Description of the task =
How many lines of the records below contain the string "pixels"? Case counts. Reply with the number alone.

** begin Dataset excerpts **

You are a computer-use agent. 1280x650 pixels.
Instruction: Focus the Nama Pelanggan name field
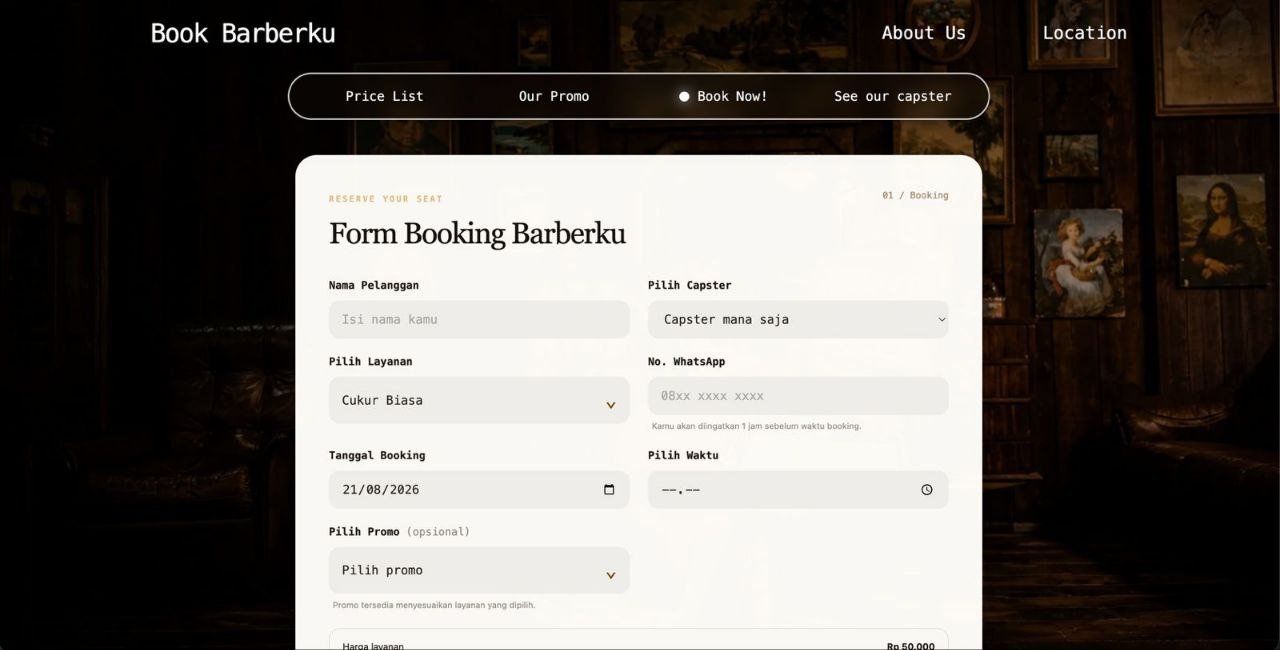(479, 319)
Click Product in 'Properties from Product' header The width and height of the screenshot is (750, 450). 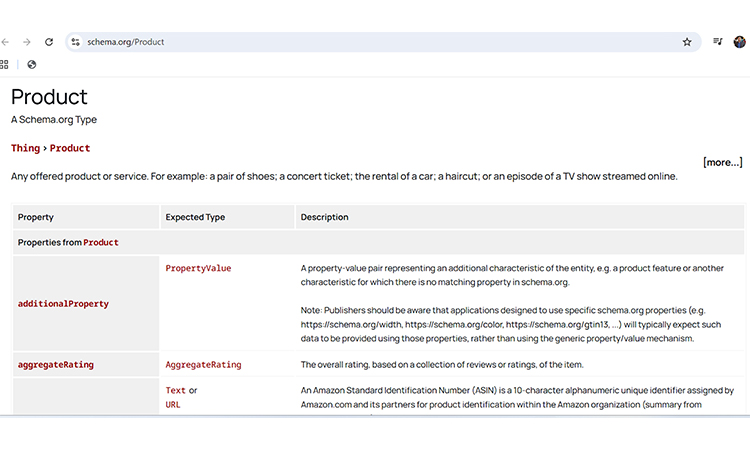101,242
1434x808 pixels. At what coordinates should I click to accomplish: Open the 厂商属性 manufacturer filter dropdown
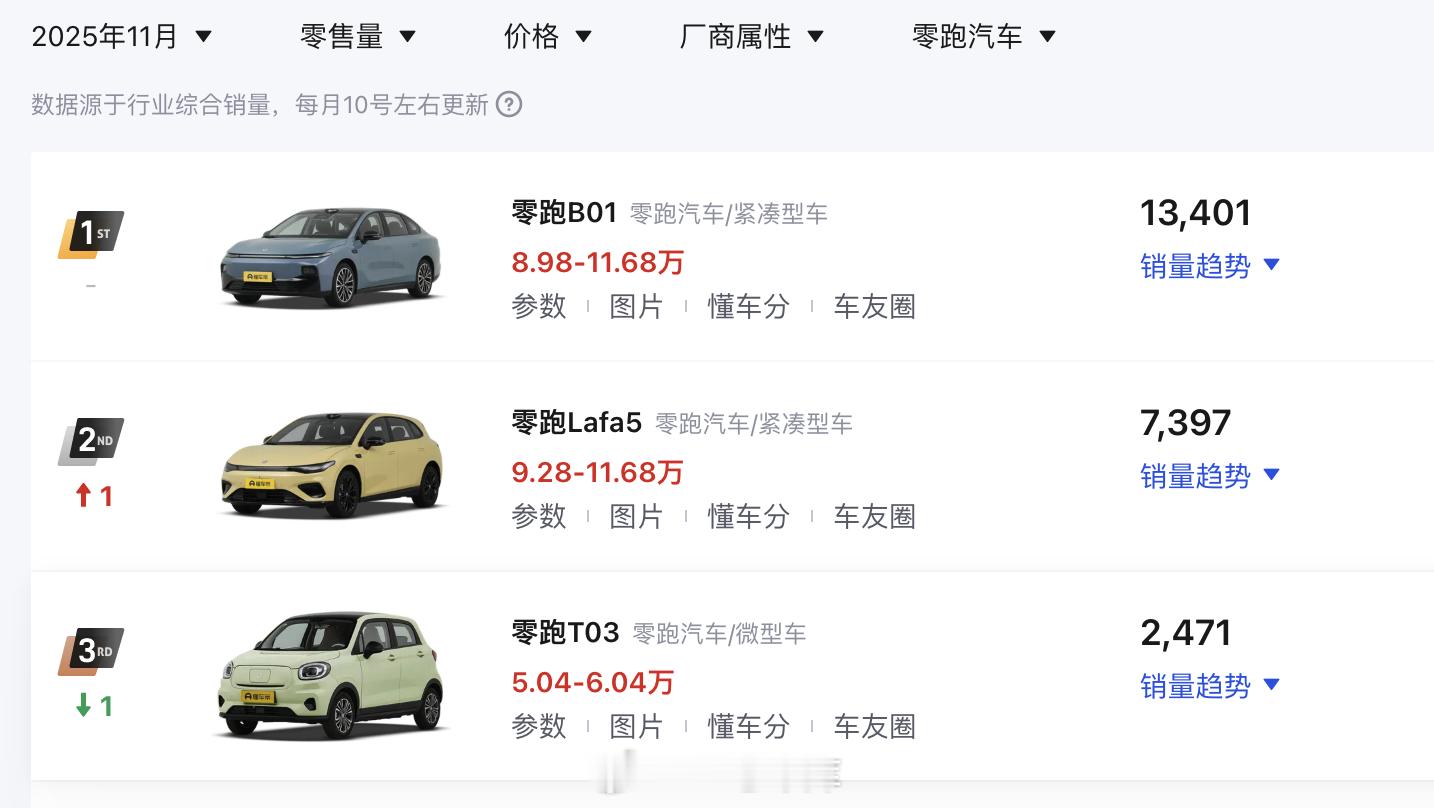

** end Dataset excerpts **

Written answer =
2